RECORD EXTRACTS ->
--

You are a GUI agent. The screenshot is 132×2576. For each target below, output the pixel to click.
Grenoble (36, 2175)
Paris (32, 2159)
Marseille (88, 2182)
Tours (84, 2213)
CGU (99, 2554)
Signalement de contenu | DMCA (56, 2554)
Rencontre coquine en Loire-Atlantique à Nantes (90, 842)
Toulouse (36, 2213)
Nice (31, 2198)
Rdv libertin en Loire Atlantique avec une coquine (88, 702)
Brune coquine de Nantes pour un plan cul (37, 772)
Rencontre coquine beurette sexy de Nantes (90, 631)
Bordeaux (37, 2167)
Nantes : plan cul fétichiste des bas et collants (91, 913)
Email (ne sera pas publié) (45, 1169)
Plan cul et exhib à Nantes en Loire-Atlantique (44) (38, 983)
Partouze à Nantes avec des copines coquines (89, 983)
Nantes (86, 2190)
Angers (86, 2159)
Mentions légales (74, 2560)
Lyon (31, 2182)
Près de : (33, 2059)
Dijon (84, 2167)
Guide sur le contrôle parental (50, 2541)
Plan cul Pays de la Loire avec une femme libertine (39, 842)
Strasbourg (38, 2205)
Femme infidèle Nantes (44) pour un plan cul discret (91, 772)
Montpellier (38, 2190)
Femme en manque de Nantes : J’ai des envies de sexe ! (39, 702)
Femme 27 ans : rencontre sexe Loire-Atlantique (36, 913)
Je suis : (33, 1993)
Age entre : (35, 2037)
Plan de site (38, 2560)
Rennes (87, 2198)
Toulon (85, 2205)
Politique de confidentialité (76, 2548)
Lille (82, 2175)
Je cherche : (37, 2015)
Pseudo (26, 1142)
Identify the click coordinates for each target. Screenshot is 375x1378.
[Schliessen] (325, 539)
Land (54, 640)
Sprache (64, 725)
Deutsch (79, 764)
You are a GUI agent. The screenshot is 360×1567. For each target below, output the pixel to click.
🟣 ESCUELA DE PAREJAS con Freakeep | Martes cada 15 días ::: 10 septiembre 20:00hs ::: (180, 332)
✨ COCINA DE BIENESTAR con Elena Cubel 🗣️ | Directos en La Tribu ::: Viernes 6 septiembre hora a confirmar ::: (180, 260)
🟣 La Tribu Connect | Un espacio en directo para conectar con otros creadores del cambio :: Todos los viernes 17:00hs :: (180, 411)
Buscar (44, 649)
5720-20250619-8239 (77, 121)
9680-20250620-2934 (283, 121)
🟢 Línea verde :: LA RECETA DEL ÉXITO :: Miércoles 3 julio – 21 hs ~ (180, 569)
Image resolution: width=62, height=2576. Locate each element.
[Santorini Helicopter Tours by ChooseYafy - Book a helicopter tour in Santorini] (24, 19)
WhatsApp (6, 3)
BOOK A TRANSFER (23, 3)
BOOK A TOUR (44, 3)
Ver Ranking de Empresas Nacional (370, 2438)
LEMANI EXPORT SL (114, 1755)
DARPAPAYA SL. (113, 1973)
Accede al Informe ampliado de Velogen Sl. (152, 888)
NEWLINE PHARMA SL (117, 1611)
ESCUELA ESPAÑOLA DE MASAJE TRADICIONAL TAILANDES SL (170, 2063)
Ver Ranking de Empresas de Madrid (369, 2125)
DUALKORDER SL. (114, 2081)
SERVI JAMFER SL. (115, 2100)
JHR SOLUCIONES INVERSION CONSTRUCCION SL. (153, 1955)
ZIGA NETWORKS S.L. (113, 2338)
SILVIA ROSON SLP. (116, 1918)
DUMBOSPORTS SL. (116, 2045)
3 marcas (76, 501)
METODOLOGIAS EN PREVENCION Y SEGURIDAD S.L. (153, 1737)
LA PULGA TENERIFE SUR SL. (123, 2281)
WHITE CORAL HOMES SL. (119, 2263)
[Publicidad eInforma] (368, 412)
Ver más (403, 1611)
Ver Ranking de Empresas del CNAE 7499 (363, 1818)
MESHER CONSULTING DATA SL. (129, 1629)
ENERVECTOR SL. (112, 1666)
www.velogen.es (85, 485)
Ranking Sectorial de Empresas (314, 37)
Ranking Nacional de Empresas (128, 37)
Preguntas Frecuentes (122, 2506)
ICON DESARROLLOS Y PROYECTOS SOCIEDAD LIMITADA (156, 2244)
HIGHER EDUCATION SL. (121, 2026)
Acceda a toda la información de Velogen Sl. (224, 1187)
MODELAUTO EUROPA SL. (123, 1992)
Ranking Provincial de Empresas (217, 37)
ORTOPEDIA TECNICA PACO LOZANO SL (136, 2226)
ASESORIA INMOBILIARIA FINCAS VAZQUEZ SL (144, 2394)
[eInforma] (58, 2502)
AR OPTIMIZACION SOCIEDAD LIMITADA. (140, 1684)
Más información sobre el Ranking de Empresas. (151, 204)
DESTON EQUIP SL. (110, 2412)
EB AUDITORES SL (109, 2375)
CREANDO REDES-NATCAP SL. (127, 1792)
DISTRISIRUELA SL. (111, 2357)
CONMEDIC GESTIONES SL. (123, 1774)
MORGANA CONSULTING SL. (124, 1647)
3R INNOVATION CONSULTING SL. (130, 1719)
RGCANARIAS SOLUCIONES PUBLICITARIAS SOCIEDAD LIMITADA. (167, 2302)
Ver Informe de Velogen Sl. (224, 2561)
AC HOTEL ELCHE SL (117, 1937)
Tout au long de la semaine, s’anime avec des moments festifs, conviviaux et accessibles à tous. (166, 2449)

--

WHAT TO PRODUCE -> Gather all lines from the listing above in which "SOLUCIONES" occurs.

TASK SOLUTION ->
JHR SOLUCIONES INVERSION CONSTRUCCION SL. (153, 1955)
RGCANARIAS SOLUCIONES PUBLICITARIAS SOCIEDAD LIMITADA. (167, 2302)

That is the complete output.